Le Réseau Construction durable Suisse (NNBS) fait ses comptes: la famille des normes et des certificats compte deux douzaines de membres et résume à elle seule toute la panoplie des possibilités d’évaluation des sites résidentiels et commerciaux sur la base des critères écologiques, sociaux et/ou économiques. Près de la moitié des labels de durabilité sont d’origine nationale. Les labels «made in Switzerland» ont plusieurs dénominateurs communs: malgré des pondérations thématiques différentes, la recommandation SIA 112/1 «Construction durable Bâtiment» constitue le socle commun pour l’évaluation des différents aspects de la durabilité. Les méthodes de calcul sont également basées sur les normes et directives usuelles des secteurs de la construction et de l’énergie. Enfin, le secteur public a participé main dans la main avec le privé au développement technique et à la structure organisationnelle des certificats Minergie, SNBS 2.0, etc.

Charte ouverte à tous
Ces liens de parenté doivent permettre de faire émerger une coopération encore plus étroite. L’Office fédéral de l’énergie et les organisations faîtières des quatre principaux labels suisses (Minergie, SNBS 2.0, Certificat énergétique cantonal des bâtiments CECB, «Site 2000 watts») entendent renforcer les synergies et l’harmonisation des bases d’évaluation. Dans une déclaration d’intention, ils confirment leurs efforts en vue d’atteindre les objectifs climatiques nationaux et soutiennent la stratégie de développement durable ; d’autres acteurs des secteurs de la construction et de l’immobilier sont invités à les rejoindre dans cet effort.

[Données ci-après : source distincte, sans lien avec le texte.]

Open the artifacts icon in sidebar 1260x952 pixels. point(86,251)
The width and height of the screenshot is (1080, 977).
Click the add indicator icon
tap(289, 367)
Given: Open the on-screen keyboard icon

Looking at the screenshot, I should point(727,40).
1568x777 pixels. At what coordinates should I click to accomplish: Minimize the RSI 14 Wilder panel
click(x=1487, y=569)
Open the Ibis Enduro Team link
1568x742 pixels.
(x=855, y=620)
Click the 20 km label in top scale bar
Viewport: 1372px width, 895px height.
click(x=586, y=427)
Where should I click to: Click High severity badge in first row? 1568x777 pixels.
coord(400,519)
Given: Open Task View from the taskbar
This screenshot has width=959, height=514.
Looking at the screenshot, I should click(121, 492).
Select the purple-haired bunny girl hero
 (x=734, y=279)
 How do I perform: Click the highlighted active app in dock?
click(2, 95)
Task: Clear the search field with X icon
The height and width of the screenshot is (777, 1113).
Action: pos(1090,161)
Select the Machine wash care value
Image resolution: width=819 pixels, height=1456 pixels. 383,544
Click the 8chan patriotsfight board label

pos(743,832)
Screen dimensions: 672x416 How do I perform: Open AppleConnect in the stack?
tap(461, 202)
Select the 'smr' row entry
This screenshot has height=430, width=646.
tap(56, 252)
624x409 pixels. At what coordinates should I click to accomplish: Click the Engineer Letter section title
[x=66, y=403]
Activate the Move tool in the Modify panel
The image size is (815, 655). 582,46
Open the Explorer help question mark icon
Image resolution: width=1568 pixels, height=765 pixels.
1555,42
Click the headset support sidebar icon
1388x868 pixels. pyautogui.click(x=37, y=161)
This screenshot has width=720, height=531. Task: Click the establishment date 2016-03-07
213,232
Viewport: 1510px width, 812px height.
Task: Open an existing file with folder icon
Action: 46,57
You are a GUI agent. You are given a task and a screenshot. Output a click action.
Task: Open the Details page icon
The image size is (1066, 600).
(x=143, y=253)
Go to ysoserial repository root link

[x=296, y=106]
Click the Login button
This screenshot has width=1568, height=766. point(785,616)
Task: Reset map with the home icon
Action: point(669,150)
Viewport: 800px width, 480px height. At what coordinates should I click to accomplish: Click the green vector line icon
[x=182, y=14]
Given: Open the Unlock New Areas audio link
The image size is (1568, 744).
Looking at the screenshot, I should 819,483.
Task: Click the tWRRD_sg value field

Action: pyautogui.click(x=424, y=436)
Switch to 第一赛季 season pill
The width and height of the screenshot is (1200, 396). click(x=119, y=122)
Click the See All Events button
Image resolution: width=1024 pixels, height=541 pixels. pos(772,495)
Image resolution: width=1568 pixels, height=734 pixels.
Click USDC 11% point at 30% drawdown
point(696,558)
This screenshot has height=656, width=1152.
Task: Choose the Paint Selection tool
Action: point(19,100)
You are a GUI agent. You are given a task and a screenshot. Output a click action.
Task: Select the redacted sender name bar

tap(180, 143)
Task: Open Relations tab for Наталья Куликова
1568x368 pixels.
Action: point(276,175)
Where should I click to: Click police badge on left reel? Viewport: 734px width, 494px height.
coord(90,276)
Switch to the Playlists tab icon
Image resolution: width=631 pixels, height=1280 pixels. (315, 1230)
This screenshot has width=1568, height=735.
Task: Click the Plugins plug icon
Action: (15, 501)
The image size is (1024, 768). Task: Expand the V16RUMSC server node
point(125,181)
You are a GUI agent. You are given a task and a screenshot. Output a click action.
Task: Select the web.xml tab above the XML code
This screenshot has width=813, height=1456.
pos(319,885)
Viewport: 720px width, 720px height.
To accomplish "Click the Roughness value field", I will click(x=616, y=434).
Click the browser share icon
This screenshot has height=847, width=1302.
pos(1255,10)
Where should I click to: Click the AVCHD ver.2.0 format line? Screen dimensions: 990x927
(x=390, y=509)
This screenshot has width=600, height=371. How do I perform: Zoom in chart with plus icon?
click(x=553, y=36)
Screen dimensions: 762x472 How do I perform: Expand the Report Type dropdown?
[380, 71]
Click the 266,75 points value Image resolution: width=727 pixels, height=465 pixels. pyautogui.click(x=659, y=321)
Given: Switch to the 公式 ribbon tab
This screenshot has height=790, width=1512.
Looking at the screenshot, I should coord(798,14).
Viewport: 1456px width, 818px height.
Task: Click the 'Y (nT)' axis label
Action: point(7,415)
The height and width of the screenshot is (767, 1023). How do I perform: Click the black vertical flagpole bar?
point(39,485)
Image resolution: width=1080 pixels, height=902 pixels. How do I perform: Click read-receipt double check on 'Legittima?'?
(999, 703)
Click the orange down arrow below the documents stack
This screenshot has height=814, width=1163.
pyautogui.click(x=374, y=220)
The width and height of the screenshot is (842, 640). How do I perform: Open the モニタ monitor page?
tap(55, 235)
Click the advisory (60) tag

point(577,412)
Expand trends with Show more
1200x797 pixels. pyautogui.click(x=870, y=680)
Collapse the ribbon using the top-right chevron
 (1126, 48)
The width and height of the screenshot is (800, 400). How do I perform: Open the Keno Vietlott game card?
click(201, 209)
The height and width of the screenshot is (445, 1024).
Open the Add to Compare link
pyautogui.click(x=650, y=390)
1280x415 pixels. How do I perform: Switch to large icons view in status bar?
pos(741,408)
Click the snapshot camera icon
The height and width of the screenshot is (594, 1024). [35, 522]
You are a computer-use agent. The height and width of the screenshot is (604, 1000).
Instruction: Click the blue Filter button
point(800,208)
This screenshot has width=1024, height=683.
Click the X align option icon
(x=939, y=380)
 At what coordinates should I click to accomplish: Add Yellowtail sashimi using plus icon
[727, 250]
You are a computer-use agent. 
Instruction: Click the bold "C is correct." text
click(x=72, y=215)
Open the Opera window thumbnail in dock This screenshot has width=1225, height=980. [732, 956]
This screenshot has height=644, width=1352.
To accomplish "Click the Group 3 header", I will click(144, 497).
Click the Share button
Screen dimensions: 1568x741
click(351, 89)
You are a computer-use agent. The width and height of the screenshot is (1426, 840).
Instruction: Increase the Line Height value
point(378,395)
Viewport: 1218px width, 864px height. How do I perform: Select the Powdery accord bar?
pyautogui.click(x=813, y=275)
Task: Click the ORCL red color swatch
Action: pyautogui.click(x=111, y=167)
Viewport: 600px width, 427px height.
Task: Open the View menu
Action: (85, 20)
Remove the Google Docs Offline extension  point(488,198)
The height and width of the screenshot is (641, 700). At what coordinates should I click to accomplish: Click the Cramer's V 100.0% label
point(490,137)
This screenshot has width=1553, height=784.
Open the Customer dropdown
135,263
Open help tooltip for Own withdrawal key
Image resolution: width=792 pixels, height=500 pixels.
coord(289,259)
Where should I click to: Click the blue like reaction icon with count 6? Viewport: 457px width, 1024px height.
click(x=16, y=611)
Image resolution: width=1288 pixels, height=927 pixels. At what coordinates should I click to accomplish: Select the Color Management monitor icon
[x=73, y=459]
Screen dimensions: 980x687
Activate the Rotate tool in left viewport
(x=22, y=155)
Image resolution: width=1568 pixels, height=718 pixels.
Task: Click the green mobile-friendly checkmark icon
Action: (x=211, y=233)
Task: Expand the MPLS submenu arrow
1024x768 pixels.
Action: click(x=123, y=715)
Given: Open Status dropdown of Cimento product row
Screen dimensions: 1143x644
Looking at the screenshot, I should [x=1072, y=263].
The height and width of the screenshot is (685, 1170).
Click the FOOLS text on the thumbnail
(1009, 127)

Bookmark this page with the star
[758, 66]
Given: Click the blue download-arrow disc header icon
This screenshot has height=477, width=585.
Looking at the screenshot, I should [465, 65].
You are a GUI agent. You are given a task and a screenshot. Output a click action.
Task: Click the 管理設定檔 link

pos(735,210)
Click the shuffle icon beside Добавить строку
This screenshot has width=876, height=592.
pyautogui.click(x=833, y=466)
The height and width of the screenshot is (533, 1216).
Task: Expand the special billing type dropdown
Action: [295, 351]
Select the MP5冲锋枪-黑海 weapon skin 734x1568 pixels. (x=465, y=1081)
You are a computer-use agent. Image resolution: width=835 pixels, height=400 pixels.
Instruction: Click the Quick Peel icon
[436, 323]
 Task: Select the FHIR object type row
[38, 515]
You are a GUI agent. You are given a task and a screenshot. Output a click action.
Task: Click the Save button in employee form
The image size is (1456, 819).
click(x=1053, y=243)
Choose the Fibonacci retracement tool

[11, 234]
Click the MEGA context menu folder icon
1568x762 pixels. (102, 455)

Avec le soutien de SuisseEnergie, espazium - Les éditions pour la culture du bâti a publié les numéros spéciaux suivants:

 

No. 1/2018 «Immobilier et énergie: Stratégie pour l'immobilier - orientation pour les investisseurs institutionnels

 

N° 2/2019 «Immobilier et énergie: stratégies de mise en réseau»

 

N° 3/2020 «Immobilier et énergie: stratégies de la transformation»

 

Les articles de cette édition spéciale sont disponibles dans le e-dossier «Immobilier et énergie»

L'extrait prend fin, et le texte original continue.